3. The honeycomb of claim 2 wherein the cross threads and the spaced apart parallel threads form a knit material or a woven material.

4. The honeycomb of claim 1 wherein the material of the slats are selected from the group consisting of wood, metal, plastic, textile and composite materials.

5. The honeycomb of claim 1 wherein the slats are comprised of a flexible material.

6. The honeycomb of claim 1 wherein the slats are comprised of a rigid material.

7. The honeycomb of claim 1 also comprising at least one stiffener attached to at least one of the slats, the at least one stiffener being a longitudinal stiffener or a transverse stiffener.

8. The honeycomb of claim 1 also comprising at least one of a headrail, a bottomrail and a roller attached to the front face and the back face to form one of a horizontal shade, and a roller shade.

9. The honeycomb of claim 1 also comprising at least one lift cord routed through the honeycomb.

10. The honeycomb of claim 9 wherein the at least one lift cord is positioned within a space between two adjacent parallel threads in one of the front face and the back face.

11. The honeycomb of claim 9 also comprising a loop attached to each slat for each of the at least one lift cord and that lift cord passes through each such loop.

12. The honeycomb of claim 1 also comprising at least one cross thread woven through the parallel spaced threads in the front face, the number of cross threads being not more than one tenth as many as the plurality of parallel threads in the front face.

13. The honeycomb of claim 12 wherein the at least one cross thread forms a decorative pattern.

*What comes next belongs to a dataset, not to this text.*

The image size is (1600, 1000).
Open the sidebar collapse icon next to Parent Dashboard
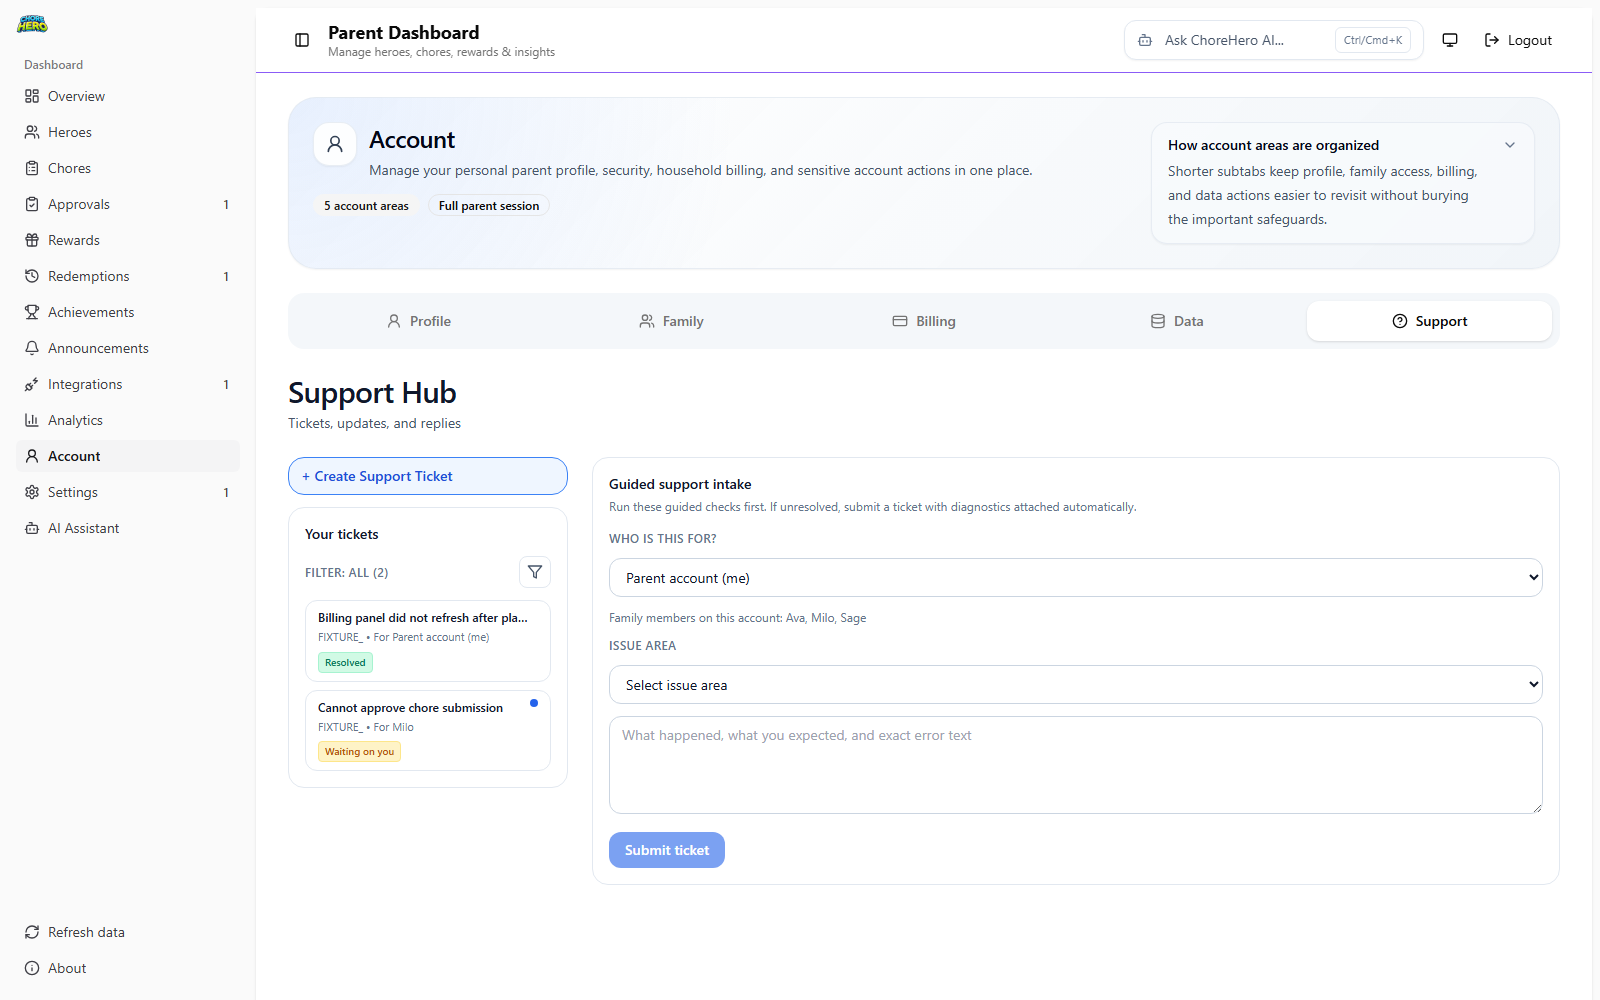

14. The honeycomb of claim 1 wherein the slats have been attached to at least one of the front face and the back face at spaced apart locations on each slat.

15. The honeycomb of claim 1 also comprising at least one cross thread woven through the parallel spaced threads of the back face, the number of cross threads being not more than one tenth as many as the plurality of parallel threads in the back face.

16. The honeycomb of claim 1 wherein the plurality of parallel threads in the front face are spaced apart a distance from 0.08 inches to 0.25 inches.

17. The honeycomb of claim 1 wherein the plurality of parallel threads in the back face are spaced apart a distance from 0.08 inches to 0.25 inches.

18. The honeycomb of claim 1 also comprising a mandrel to which the front face and the back face are attached.

19. The honeycomb of claim 1 also comprising:

a. a headrail attached to the honeycomb at one end;

b. a bottomrail attached to the honeycomb at an opposite end; and

c. at least one lift cord extending from the bottomrail into the headrail.

20. The honeycomb of claim 19 wherein the bottomrail is comprised of a first rail attached to the front face and a second rail attached to the back face.

21. The honeycomb of claim 19 also comprising at layer of material extending from the headrail and positioned opposite one of the front face and the rear face.

22. The honeycomb of claim 21 wherein the layer of material is connected to the at least one lift cord.

23. The honeycomb of claim 21 also comprising at least one additional lift cord attached to the layer of material and extending from the headrail.

24. The honeycomb material of claim 21 also comprising a second bottomrail attached to the layer of material.